Task description → Go through the listing below, and from the line containing "Given: Click the orange quote badge icon" through its last line, transcribe every line exactly, skipping pictures.

Data supplied →
○ ○ ○ ○ ○

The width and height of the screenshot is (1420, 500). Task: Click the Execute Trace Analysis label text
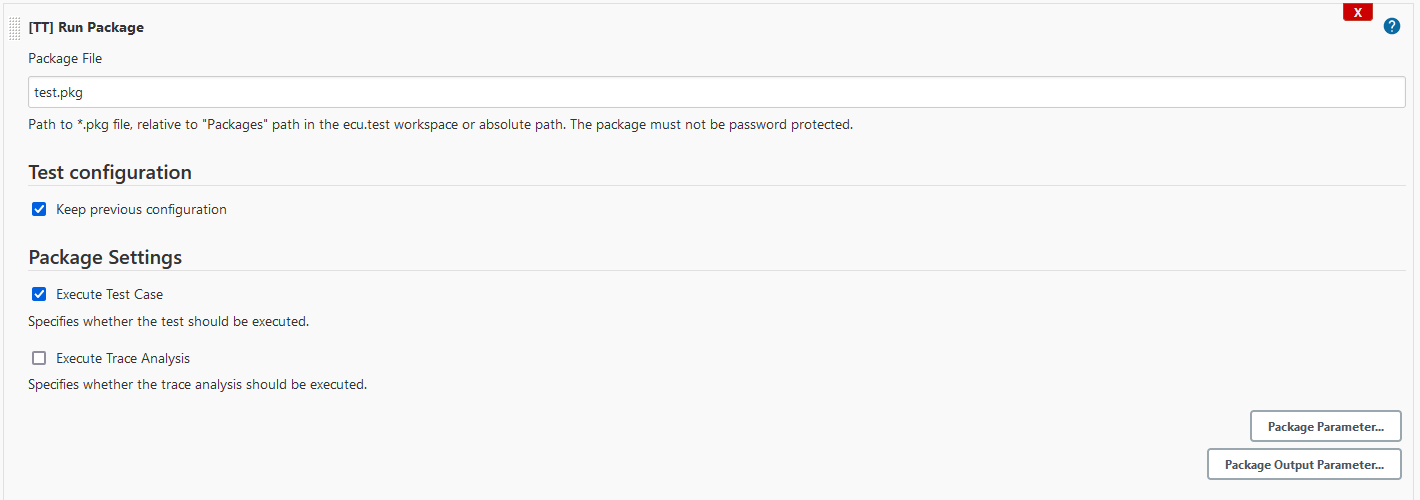click(x=123, y=358)
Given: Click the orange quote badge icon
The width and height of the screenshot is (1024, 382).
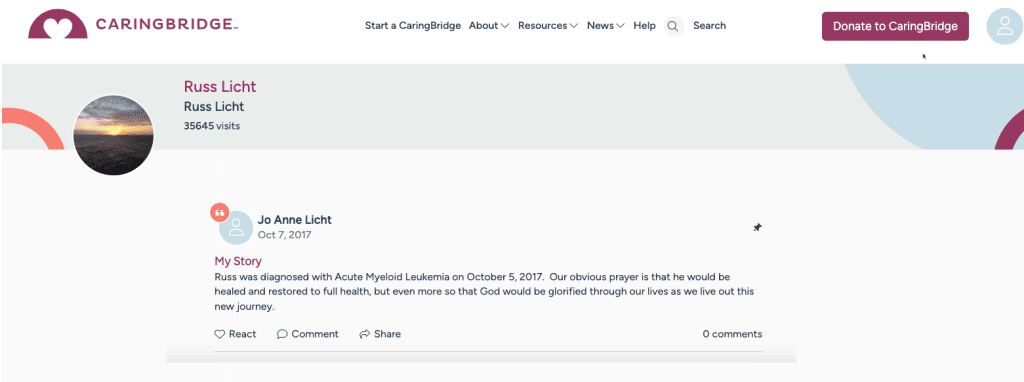Looking at the screenshot, I should click(219, 213).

○ ○ ○ ○ ○

Reply to the exercise →
Given: Click the orange quote badge icon
The width and height of the screenshot is (1024, 382).
Looking at the screenshot, I should click(219, 213).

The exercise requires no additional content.